[[ Record excerpts open ]]

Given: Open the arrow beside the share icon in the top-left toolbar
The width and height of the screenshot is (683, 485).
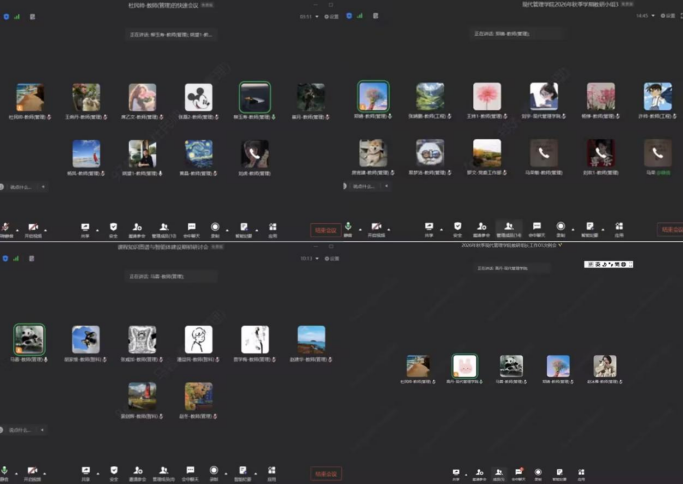Looking at the screenshot, I should click(97, 229).
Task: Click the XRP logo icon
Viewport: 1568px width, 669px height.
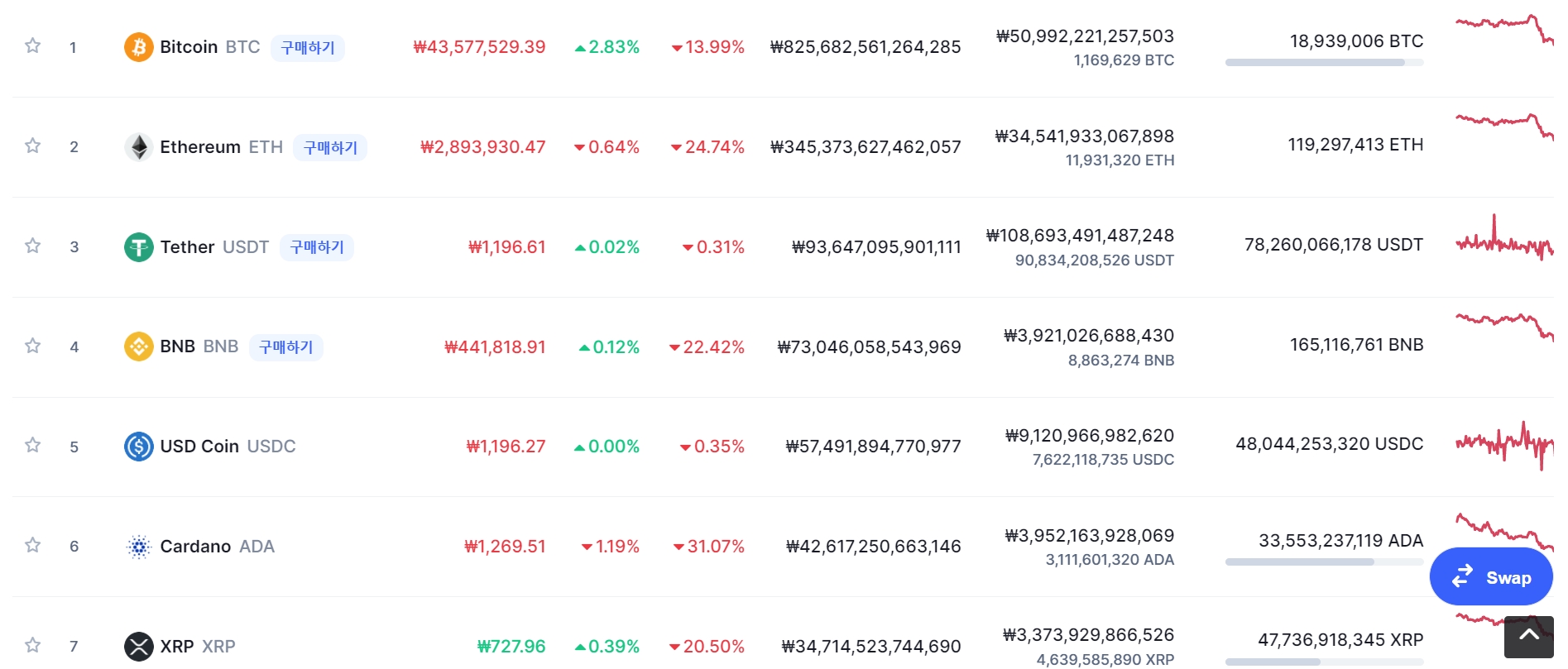Action: click(138, 646)
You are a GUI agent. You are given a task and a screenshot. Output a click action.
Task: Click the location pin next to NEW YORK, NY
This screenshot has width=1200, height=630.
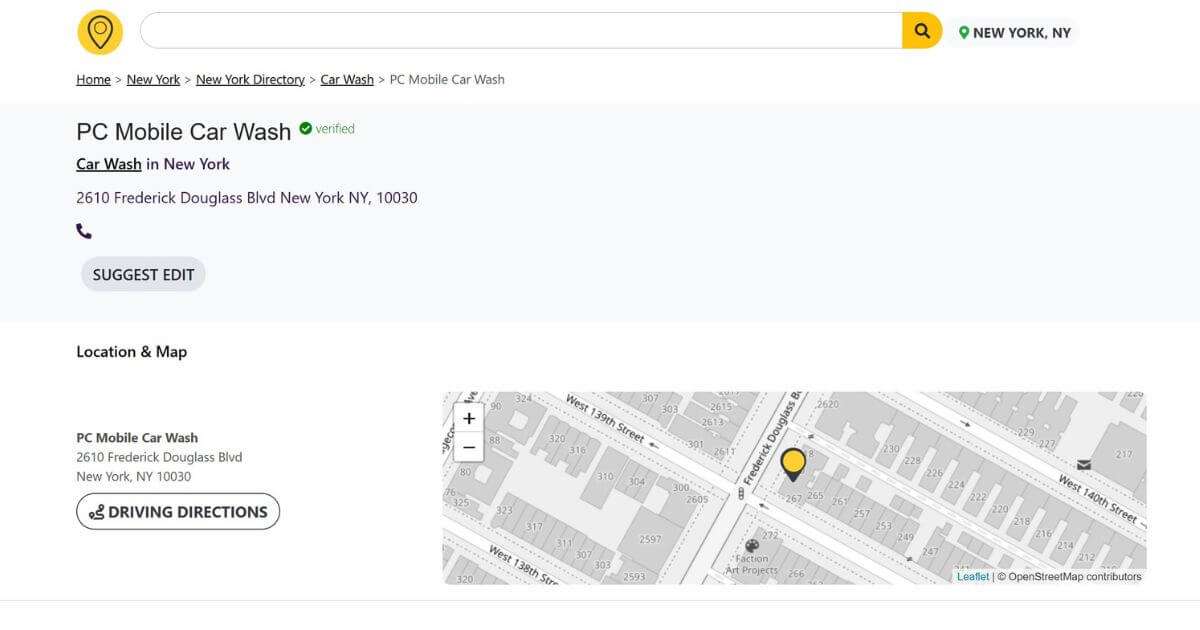(963, 32)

[[ Record excerpts closed ]]

Task to carry out — Set the preceding data down again word for word, omitting images.

Completed task —
Given: Open the arrow beside the share icon in the top-left toolbar
The width and height of the screenshot is (683, 485).
Looking at the screenshot, I should click(97, 229).
Task: Click the XRP logo icon
Viewport: 1568px width, 669px height.
Action: click(138, 646)
You are a GUI agent. You are given a task and a screenshot. Output a click action.
Task: Click the location pin next to NEW YORK, NY
This screenshot has width=1200, height=630.
(963, 32)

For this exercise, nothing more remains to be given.